Exercise input:
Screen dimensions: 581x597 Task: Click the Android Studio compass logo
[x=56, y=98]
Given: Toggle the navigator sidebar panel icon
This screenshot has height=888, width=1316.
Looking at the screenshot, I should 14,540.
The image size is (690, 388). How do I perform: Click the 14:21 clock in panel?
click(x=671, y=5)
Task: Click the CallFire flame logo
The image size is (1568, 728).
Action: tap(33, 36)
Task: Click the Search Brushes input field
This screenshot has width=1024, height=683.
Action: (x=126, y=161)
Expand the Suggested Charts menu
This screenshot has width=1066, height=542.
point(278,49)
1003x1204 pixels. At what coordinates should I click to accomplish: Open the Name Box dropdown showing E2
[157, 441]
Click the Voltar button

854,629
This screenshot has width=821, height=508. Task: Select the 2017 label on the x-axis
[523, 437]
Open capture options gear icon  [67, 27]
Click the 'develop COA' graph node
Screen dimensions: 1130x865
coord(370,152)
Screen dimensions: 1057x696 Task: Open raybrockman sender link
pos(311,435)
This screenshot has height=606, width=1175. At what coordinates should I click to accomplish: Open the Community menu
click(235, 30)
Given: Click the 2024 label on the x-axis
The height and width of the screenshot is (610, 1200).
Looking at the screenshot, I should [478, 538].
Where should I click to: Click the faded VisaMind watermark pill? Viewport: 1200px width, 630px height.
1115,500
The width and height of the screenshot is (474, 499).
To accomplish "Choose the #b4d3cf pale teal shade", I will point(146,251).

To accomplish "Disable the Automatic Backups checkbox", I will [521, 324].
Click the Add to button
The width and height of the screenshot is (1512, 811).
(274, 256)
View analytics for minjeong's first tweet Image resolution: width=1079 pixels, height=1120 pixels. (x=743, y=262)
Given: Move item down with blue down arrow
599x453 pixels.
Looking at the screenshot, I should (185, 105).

Task directions:
Nothing in the records above may differ in your copy; retype them in full.

Response area:
Screen dimensions: 581x597 Task: Click the Android Studio compass logo
[x=56, y=98]
Given: Toggle the navigator sidebar panel icon
This screenshot has height=888, width=1316.
Looking at the screenshot, I should 14,540.
The image size is (690, 388). How do I perform: Click the 14:21 clock in panel?
click(x=671, y=5)
Task: Click the CallFire flame logo
The image size is (1568, 728).
Action: tap(33, 36)
Task: Click the Search Brushes input field
This screenshot has width=1024, height=683.
Action: (x=126, y=161)
Expand the Suggested Charts menu
This screenshot has width=1066, height=542.
point(278,49)
1003x1204 pixels. At what coordinates should I click to accomplish: Open the Name Box dropdown showing E2
[157, 441]
Click the Voltar button

854,629
This screenshot has width=821, height=508. Task: Select the 2017 label on the x-axis
[523, 437]
Open capture options gear icon  [67, 27]
Click the 'develop COA' graph node
Screen dimensions: 1130x865
coord(370,152)
Screen dimensions: 1057x696 Task: Open raybrockman sender link
pos(311,435)
This screenshot has height=606, width=1175. At what coordinates should I click to accomplish: Open the Community menu
click(235, 30)
Given: Click the 2024 label on the x-axis
The height and width of the screenshot is (610, 1200).
Looking at the screenshot, I should [478, 538].
Where should I click to: Click the faded VisaMind watermark pill? Viewport: 1200px width, 630px height.
1115,500
The width and height of the screenshot is (474, 499).
To accomplish "Choose the #b4d3cf pale teal shade", I will point(146,251).

To accomplish "Disable the Automatic Backups checkbox", I will [521, 324].
Click the Add to button
The width and height of the screenshot is (1512, 811).
(274, 256)
View analytics for minjeong's first tweet Image resolution: width=1079 pixels, height=1120 pixels. (x=743, y=262)
Given: Move item down with blue down arrow
599x453 pixels.
Looking at the screenshot, I should (185, 105).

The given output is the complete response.